Last Friday (3 April), an online user put up a post on Reddit titled “How is this happening? What is wrong with us?”, which highlights about how the Singaporean user was retrenched from work due to the current situation. circumstances.
It was said to be posted while the original poster (OP) was queuing to apply for the relief fund.
“I’m currently in queue applying for the relief fund due to recent circumstances. The funny thing is that out of the 50+ people that’s queuing with me now, I learnt that only a handful of them (6) are PR status, the rest are young-middle aged able-bodied Singaporeans. Before I was retrenched, I was working in an environment that consists of 28 Malaysian national, 2 Philippines, 3 China and 11 Singaporeans,” OP said.
OP is one of the six local staffs in the company who were retrenched, out of 44 employees in the department. Meanwhile, the other 5 local employees were converted from full-time employment to part-time contract.
“Out of the fxxxing 44 staff, 6 were retrenched with me included and all 6 of us are Singaporeans. The remaining 5 locals that wasn’t retrenched was because they were very long time staff (22-35 years) but they were converted from full-time staff to contract part-time. How is it that companies can get away with such legal exploitations without repercussions? And what’s so damn wrong with our labor system that relying on foreign labor is the way to go instead of nurturing and growing the local workforce?” OP added.
OP shared the frustration on Reddit and it gained various comments from other redditors.
Out of all the comments, a few of them focused on how the company is dodging retrenchment benefit.
Rekabre questioned, “is this a roundabout (and probably illegal) way of dogging retrenchment benefit payouts if the company does eventually retrench them a few months down the road?? E.g. 1 month for every year of service.
Dearwinnies replied that many companies in F&B industries are notorious with the practice. In her previous job, staffs were fired, all locals and no retrenchment letters were given when the outlet had to be closed. However, the redditor noted that the manager (foreigner) was not fired.
Meanwhile, the post reminded MamaJumba of Minister Chan Chun Sing who talked in Parliament early this month about the number of foreign workers in the country.

Separately, other users talked about other issues concerning the hiring of foreign workers, such as cost, skills, and visa. Redditor Planz123 said, “Singaporeans and PRs are 15% costlier (CPF) than foreigners. That’s the secret behind that.”
Some users agreed that employers would prefer hiring foreign workers as the labour cost will be lower as opposed to hiring Singaporeans.

Another user, runesplease said, “This is the reality now. A lot of us are just too expensive to hire as compared to foreign labour.” Redditor greenavocatdo replied using his experience as HR personnel to always try to hire locals as much as possible, but unfortunately Singaporeans aren’t willing to work as front line, blue-collar jobs.

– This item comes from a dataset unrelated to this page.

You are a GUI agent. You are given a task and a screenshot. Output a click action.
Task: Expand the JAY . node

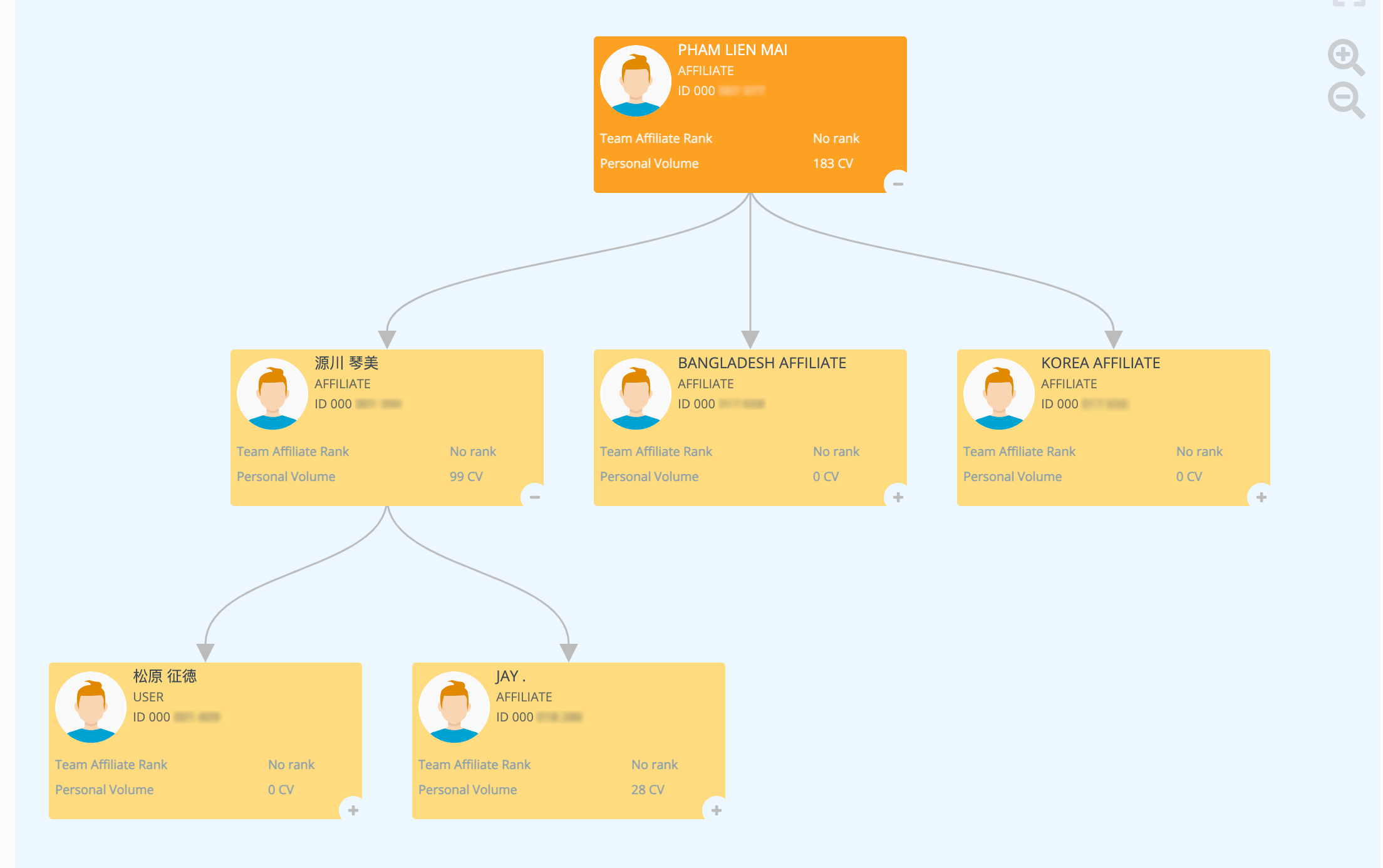[x=716, y=810]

Meanwhile, Art_em_all pointed out that employers hire workers not based on their citizenship or residency status but rather based on the skills that the individuals have or the value they bring to the company.
“So, instead of… I dunno, blaming economy for replying to much on “foreigners” – why don’t we ask what stops locals bring same value as those “foreigners,” he added.
Meanwhile, otio2014 requested the OP to not jump into discrimination possibility and to make an equal reason. He said that there is levies and mandatory quotas preventing hiring foreigners and mentioned that an e-pass for a foreigner takes about 2-3 months and sometimes Ministry of Manpower comes back with more questions after 3 months. So, in the redditor opinion, that long time process makes the workforce to favor hiring local instead.
He also added, “Now when a company has to downsize during hard times, it’s inevitable those deemed less competent would be let go. OP suggests he was discriminated based on being a local. This makes even less sense when you consider the incoming government wage subsidies to companies. Essentially the gov will pay up to 75% of the wages of employees, but this certainly going to be limited to locals and PRs if the crisis continues. In this kind of environment, every company would try to stuff their manpower list with Singaporeans, to get that sweet government aid. Unless of course the guy is so incompetent that this tradeoff isn’t worth it.”
Redditor ranmafan0281, who soon will be retrenched, reminded the fact that Singapore was founded on migrant law and that Singaporean are products and descendants of migrants. He also pointed out the fact that companies will want cheaper labour who is hungry for success. “It’s just business,” he said. Therefore, he urged that Singaporean should prove that they are worth the salary.